Does accessing files pinned on my own node weaken security?

If I run my own node and pin a small file that after 30 days only exists on my node, then attempt to access my file from a public gateway via its hash, what prevents me from changing the contents of the file inside my own node? Or even changing the code of my node so that it returns an arbitrary file for that hash?

Does the gateway re-hash the file I give it to make sure it matches the requested hash?

Does the gateway re-hash the file I give it to make sure it matches the requested hash?

Yes it does. ALL requests are hash gated, if you request something even if there are multiple nodes the gateway (or other nodes) always hash and check what you sent.

Thanks, any citations I can read more about this from?

You could read about bitswap I guess:

Hmm, this doesn’t mention that blocks received from nodes are verified for integrity.

CID is content based, you always get the same content from ipfs network no matter where you are as long you have the same CID

I think there is some nuance to the question here. The gateway might check the hash but you’re trusting it to do that since it will probably return you the complete file so there is no way to check that the CID actually matches. The CID is computed on the merkle-dag not the file and you don’t have that information once it’s be reconstructed back into the file. I believe you can now request that the gateway return a CAR file which does contain this information so you don’t have to trust the gateway if you retrieve the file this way.

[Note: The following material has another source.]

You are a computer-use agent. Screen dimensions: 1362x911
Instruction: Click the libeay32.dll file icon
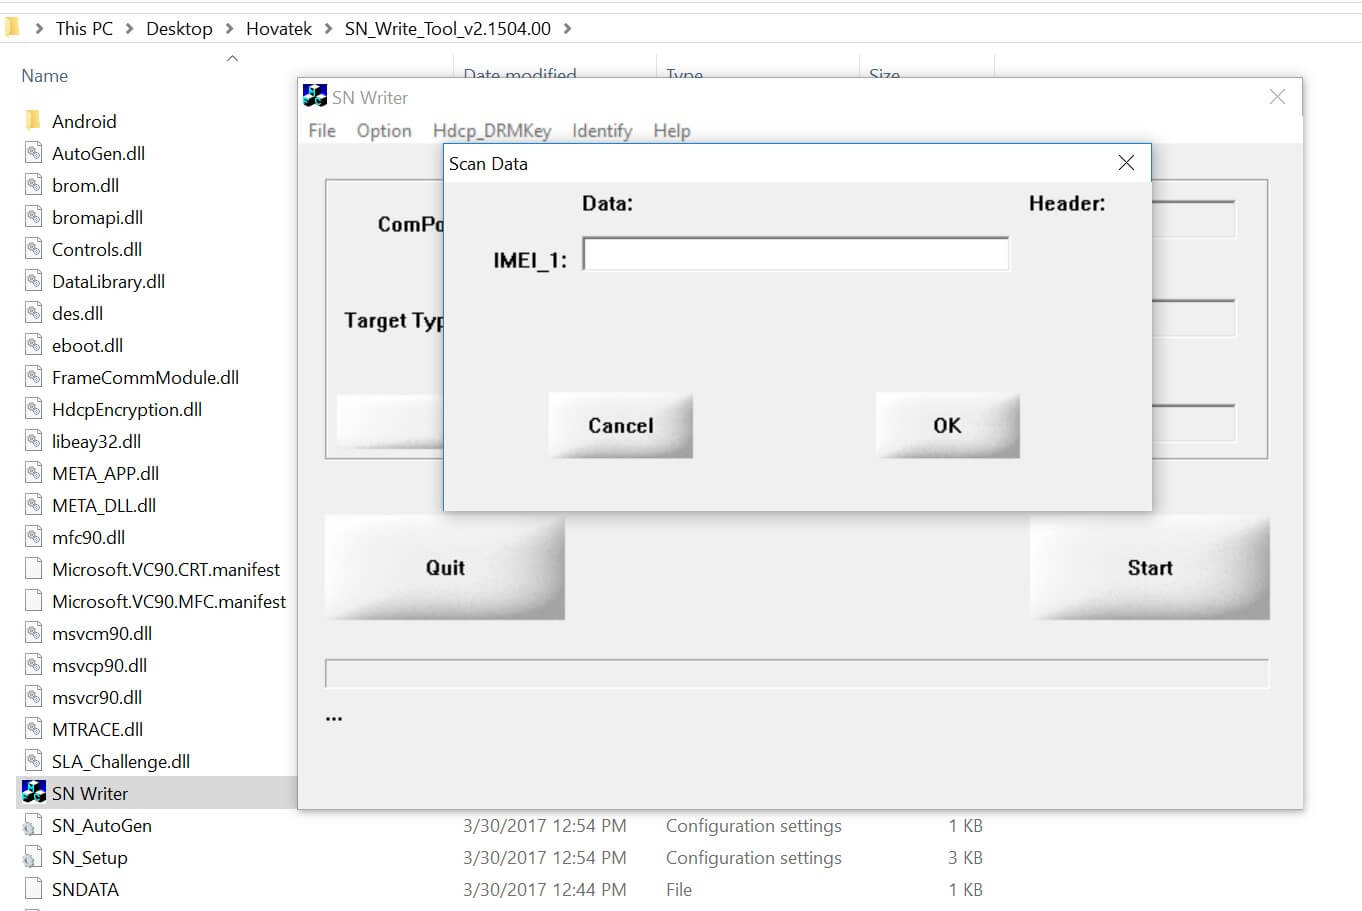pos(33,441)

As far as changing the file on your local node, there really isn’t really even a concept of changing a file. Any change you make will result in a new CID and conceptually a new file. If you did decide to lie and distribute blocks with a non matching CID the receiver would check if the CID matched the data, see the discrepancy and reject that block. I don’t know if IPFS has a mechanism to block or throttle nodes that continually provide bad blocks.

You can see from this recent post that a local node running IPFS even detects bad blocks from what is probably a failing hard drive rather than malicious intent How can I (forcibly) overwrite a damaged block in the repo with a good copy?

You can change the content of the file through ipfs files write, you can still refer to the file with the same file name.
It’s true that CID changes if content changes, but there’s also gossipsub and ipns in the ipfs protocols to address this.

I would caution against thinking in terms of “[the] CID changes if content changes” because it views the data as mutable with simply a dependency between CID <=> content. Nothing changes. You added a file and got the CID then added a new file, no matter how similar it is to the first one it is a different file, you get a new CID. The old CID is there, the old file is there, nothing has changed. That one file was derived from the other is completely transparent to IPFS.

If you think of CIDs or files as changing it might give the impression that the old CID/file goes away because it was “replaced” which isn’t the case.

It would be the case that the old file was replaced with the new file.

but because ipfs doesn’t delete the old files when you add a new file they are still there.
If you are using ipfs files write instead of ipfs add, in the CLI, your old CID is gone (although not until next garabage collect) which works like replacing.

Certainly the file may hang around in the ipfs network forever and you can’t delete it once it’s added to the network. but if it’s not popular and you are the only one seeding it then yes you’ve deleted the old CID / file and replaced with the new one.